Which of the lines in the listing that follows hold "will"? Pull each one out.

> _Task material_:
┄┄┄┄┄┄

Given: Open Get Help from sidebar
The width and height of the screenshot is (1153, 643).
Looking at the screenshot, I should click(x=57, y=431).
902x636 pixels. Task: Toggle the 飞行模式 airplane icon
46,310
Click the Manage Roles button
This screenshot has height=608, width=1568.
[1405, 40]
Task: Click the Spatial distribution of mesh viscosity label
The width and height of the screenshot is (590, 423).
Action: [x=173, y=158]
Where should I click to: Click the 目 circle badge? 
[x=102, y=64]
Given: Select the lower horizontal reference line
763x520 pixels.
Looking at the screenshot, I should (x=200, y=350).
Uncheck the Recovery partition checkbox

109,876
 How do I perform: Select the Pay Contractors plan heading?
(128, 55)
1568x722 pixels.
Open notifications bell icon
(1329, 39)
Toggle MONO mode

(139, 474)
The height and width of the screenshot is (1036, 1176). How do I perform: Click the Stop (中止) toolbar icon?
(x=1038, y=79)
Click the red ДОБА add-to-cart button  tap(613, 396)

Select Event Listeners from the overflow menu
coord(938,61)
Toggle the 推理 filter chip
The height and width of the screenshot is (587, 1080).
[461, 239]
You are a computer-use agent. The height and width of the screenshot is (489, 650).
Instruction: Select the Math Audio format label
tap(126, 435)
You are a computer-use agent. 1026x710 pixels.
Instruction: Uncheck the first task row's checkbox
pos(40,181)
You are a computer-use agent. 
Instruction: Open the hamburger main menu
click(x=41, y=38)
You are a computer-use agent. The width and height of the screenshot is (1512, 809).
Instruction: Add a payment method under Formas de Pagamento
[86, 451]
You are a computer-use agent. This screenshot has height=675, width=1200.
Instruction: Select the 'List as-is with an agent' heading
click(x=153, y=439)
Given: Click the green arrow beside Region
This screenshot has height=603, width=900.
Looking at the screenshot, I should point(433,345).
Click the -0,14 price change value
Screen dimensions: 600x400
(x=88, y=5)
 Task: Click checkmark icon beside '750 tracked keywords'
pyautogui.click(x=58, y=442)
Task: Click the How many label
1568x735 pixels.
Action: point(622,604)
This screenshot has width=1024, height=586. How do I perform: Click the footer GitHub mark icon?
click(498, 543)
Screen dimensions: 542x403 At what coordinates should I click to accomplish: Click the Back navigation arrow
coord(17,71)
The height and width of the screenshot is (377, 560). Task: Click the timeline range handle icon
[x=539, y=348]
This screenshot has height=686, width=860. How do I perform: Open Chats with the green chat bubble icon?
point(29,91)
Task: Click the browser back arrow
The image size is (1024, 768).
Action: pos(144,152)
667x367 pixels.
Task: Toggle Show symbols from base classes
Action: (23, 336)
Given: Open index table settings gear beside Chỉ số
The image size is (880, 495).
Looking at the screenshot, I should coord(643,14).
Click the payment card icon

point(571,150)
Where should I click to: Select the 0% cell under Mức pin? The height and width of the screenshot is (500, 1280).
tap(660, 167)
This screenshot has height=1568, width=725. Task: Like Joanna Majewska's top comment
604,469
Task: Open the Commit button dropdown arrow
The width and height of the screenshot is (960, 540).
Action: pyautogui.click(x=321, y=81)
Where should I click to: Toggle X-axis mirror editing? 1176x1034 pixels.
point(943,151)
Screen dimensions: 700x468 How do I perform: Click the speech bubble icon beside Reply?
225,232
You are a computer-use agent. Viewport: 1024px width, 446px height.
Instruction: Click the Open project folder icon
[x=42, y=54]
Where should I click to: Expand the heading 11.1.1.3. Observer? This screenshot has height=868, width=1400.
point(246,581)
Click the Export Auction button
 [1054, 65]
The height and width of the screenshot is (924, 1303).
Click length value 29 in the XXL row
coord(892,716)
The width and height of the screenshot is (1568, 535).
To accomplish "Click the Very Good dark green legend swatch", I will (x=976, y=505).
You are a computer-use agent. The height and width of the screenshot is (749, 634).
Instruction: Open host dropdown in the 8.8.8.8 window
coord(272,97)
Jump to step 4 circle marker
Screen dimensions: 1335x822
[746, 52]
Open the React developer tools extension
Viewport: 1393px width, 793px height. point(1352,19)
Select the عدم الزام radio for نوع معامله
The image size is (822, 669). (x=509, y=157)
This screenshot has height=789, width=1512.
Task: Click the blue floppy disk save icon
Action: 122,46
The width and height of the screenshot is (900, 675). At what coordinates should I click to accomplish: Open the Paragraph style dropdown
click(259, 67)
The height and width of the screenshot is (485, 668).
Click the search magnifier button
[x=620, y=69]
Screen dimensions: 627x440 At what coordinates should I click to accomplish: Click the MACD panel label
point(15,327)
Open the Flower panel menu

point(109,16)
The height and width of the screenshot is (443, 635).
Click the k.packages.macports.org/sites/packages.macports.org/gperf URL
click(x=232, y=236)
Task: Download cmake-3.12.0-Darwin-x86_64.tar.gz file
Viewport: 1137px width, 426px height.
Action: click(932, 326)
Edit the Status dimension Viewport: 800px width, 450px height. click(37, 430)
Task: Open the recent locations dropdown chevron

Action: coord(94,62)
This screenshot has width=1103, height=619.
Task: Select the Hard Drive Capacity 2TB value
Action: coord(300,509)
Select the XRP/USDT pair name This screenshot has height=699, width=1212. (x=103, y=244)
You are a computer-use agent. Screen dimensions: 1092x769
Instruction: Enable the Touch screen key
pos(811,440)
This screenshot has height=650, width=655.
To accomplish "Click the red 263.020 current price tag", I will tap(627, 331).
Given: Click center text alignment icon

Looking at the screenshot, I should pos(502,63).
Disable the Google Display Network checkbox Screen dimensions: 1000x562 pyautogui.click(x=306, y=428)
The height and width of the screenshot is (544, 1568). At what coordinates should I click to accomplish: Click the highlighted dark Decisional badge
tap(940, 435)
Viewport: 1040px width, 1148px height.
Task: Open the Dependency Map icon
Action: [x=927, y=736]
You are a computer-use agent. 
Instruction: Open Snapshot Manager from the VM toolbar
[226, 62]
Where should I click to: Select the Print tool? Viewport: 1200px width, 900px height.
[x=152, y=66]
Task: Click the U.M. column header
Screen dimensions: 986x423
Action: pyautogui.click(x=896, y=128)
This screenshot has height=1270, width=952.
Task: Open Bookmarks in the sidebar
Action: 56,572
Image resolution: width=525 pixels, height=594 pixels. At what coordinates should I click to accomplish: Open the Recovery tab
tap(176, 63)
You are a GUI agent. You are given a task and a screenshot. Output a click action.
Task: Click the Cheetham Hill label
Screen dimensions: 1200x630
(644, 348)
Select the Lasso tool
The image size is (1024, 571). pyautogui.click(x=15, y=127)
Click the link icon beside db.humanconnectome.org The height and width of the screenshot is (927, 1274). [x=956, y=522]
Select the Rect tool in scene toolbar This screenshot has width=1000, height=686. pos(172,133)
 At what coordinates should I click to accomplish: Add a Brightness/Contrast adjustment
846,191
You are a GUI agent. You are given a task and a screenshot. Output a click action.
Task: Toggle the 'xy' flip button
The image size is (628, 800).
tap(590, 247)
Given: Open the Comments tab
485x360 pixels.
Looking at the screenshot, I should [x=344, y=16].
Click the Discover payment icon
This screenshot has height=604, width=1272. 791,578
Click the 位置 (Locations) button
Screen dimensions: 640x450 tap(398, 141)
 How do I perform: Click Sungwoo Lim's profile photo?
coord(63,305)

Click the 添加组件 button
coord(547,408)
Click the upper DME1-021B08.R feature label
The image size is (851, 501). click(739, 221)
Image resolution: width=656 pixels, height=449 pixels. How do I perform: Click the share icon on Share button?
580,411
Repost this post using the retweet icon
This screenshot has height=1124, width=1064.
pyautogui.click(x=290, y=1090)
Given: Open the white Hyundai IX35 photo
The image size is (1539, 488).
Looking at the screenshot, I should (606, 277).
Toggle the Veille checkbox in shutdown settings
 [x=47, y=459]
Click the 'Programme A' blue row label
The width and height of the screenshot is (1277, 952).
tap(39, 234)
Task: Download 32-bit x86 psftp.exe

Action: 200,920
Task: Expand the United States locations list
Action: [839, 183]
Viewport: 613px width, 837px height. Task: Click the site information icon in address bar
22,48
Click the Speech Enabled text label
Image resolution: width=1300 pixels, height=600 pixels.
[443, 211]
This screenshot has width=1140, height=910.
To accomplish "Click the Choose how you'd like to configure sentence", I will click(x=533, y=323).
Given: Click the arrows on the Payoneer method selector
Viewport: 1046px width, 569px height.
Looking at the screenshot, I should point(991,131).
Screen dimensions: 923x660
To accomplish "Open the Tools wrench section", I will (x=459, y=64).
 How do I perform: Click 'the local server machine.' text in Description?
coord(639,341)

┄┄┄┄┄┄

> _Result below_:
To accomplish "Click the Very Good dark green legend swatch", I will (x=976, y=505).
To accomplish "Click the red 263.020 current price tag", I will tap(627, 331).
To accomplish "Click the Choose how you'd like to configure sentence", I will click(x=533, y=323).
To accomplish "Open the Tools wrench section", I will (x=459, y=64).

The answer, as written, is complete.